**Collected data entries**
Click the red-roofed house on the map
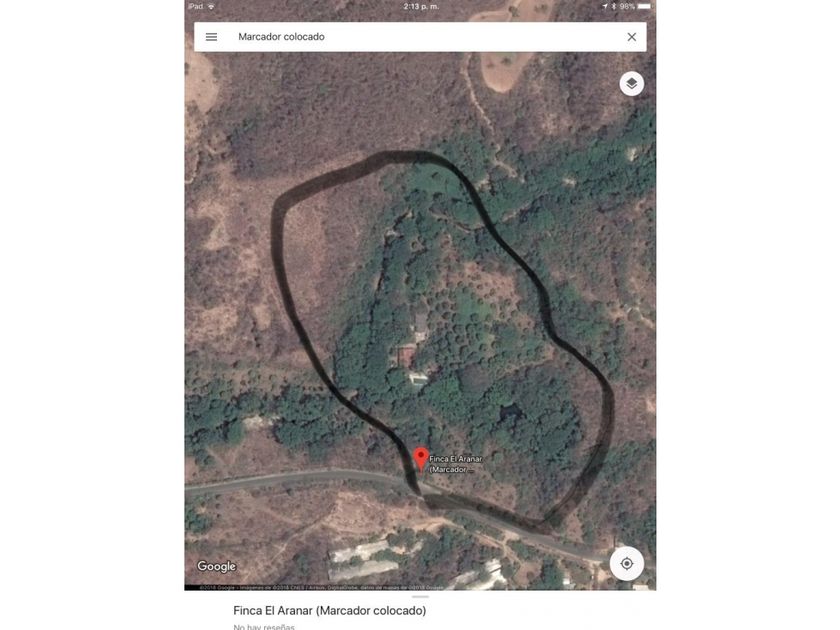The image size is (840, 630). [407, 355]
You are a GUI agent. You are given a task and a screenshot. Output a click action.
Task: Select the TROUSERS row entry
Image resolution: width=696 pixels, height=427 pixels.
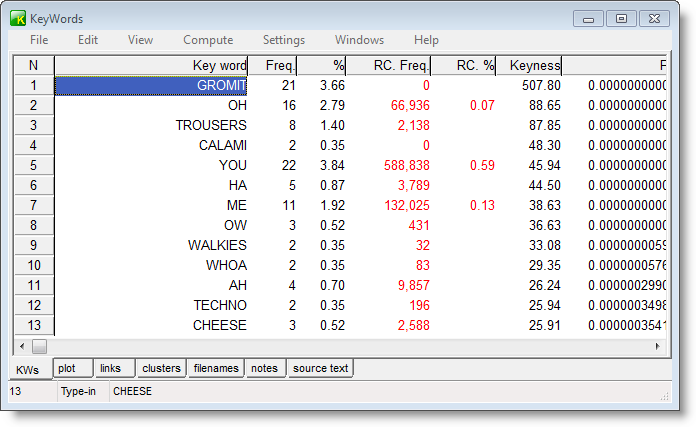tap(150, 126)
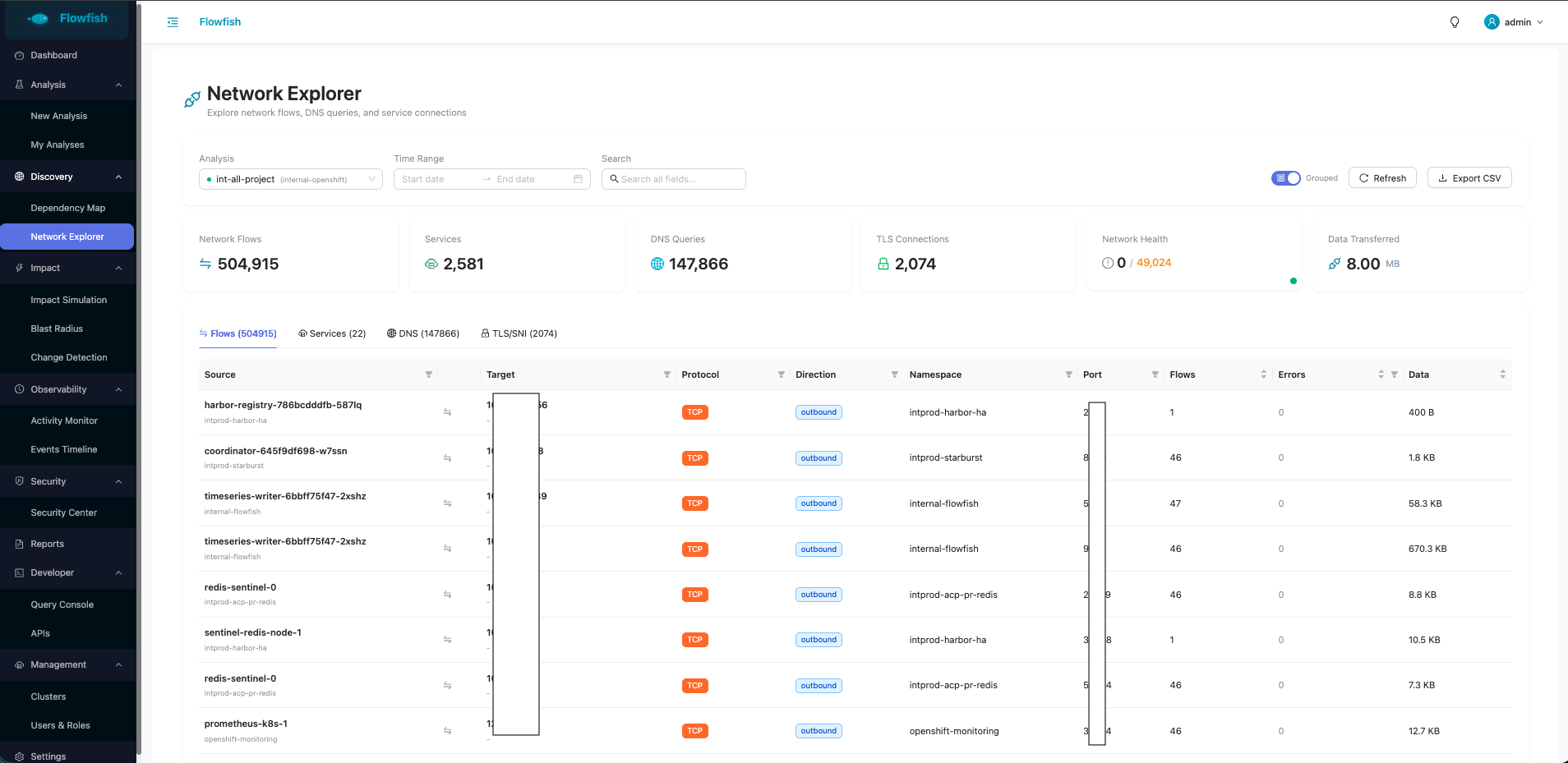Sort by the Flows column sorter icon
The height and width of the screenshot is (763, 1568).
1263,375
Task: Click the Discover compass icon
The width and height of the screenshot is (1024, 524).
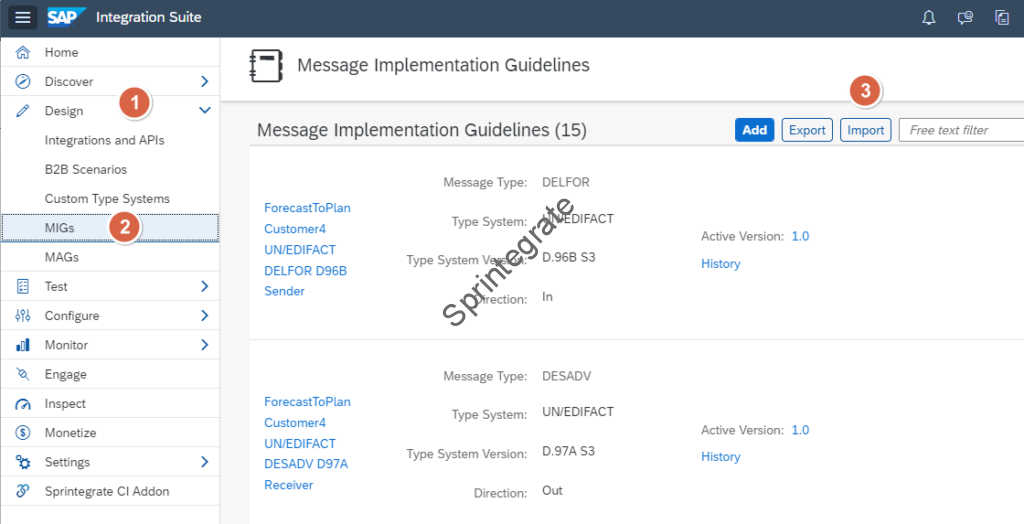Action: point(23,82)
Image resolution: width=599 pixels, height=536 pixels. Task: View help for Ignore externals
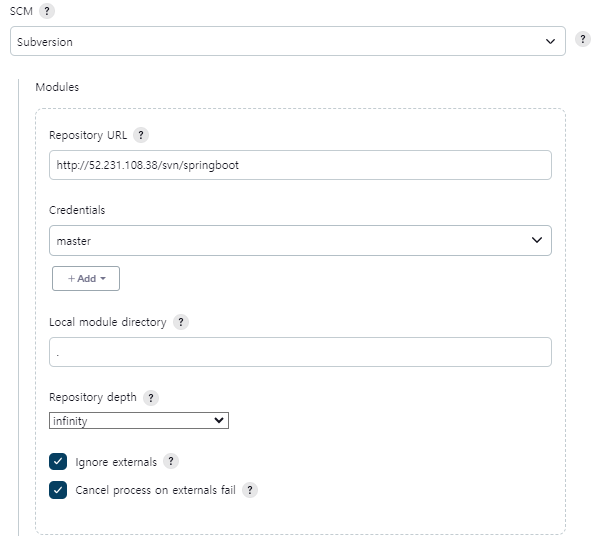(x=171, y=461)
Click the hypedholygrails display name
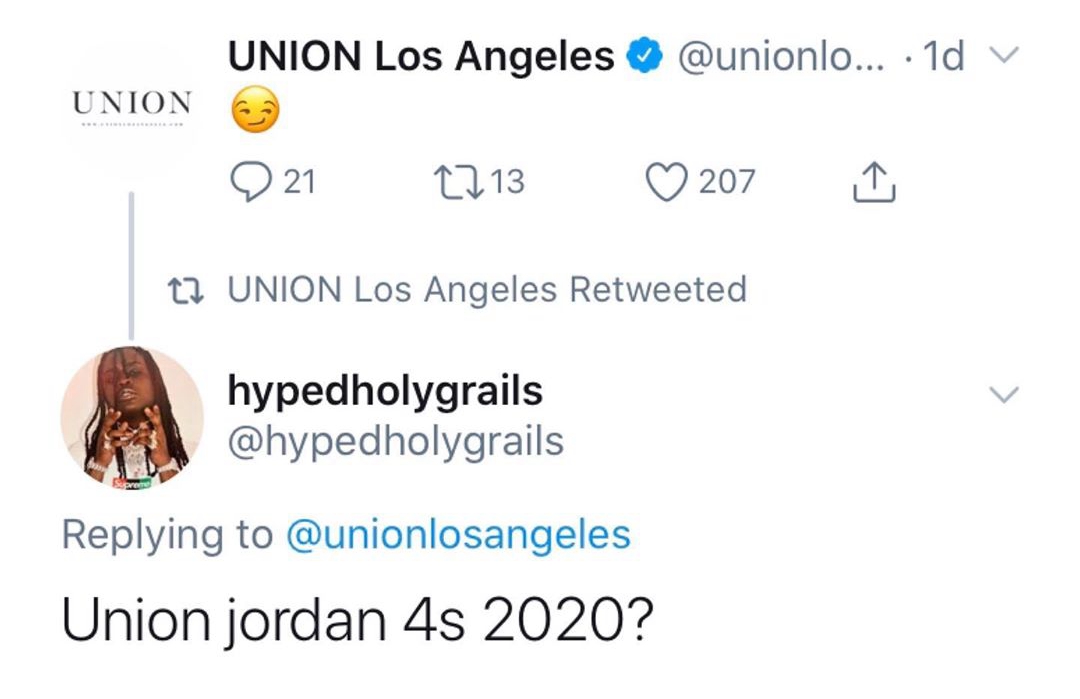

**Brief**
Reproduce the records exactly, starting with their first line and ending with the line that contains "Task: Select the TROUSERS row entry", though pictures should be dropped.

**Reply to the exercise**
Click the red-roofed house on the map
The image size is (840, 630). [407, 355]
You are a GUI agent. You are given a task and a screenshot. Output a click action.
Task: Select the TROUSERS row entry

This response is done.